DATA PROVIDED
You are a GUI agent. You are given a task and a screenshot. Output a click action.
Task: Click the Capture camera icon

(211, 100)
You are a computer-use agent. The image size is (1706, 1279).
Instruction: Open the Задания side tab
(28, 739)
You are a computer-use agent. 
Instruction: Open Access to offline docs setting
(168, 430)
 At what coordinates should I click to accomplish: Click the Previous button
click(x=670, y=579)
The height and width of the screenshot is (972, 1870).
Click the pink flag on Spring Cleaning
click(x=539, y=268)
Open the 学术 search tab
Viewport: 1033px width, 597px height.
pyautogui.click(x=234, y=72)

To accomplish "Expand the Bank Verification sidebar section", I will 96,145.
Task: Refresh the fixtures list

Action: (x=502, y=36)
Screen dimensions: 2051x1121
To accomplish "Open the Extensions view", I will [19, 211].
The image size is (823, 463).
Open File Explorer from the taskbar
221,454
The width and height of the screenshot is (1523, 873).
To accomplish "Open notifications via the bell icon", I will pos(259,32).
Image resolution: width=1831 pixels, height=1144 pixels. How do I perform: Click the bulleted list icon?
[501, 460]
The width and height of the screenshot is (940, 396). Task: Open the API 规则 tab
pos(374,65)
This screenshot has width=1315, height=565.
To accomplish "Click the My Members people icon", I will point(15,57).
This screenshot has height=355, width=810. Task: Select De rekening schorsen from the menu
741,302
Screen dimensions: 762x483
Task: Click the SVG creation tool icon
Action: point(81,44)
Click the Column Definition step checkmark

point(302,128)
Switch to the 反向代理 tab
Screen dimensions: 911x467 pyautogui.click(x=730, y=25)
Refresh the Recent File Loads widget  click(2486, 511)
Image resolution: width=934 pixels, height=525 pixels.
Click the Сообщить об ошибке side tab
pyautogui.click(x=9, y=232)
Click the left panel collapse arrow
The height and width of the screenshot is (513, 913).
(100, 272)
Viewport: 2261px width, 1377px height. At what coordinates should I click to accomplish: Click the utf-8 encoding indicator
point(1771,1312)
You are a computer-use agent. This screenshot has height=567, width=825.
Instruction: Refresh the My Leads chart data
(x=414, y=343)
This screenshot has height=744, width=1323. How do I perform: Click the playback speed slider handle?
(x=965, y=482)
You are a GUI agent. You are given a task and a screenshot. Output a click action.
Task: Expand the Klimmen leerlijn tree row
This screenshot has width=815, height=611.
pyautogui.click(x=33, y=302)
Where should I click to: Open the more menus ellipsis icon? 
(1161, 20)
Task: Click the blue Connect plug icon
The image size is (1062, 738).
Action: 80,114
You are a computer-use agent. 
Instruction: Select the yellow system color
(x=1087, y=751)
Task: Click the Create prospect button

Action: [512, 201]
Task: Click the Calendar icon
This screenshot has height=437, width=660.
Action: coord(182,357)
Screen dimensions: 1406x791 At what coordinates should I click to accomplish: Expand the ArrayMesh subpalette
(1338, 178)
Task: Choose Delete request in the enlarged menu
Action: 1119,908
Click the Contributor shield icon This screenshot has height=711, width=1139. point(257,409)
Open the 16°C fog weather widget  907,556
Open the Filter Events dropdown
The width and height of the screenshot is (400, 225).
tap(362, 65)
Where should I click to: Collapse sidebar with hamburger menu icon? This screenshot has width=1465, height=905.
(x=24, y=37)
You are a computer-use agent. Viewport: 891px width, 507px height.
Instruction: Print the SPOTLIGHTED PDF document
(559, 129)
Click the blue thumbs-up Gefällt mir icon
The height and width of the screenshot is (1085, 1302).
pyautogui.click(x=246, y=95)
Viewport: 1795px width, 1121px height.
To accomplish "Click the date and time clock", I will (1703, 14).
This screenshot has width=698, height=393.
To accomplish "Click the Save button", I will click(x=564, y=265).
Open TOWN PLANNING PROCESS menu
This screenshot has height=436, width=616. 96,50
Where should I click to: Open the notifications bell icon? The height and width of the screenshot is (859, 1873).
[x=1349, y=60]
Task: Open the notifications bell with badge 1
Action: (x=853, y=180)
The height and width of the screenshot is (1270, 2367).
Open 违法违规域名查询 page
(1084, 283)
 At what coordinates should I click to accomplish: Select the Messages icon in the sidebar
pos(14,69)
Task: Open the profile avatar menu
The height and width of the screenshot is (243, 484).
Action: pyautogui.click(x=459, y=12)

YOUR ASSIGNMENT
From the entries above, extract each line containing "will".

TASK RESULT
To accomplish "Expand the Bank Verification sidebar section", I will 96,145.
To accomplish "Open the Extensions view", I will [19, 211].
To accomplish "Open notifications via the bell icon", I will pos(259,32).
To accomplish "Click the My Members people icon", I will point(15,57).
To accomplish "Click the date and time clock", I will (1703, 14).
To accomplish "Click the Save button", I will click(x=564, y=265).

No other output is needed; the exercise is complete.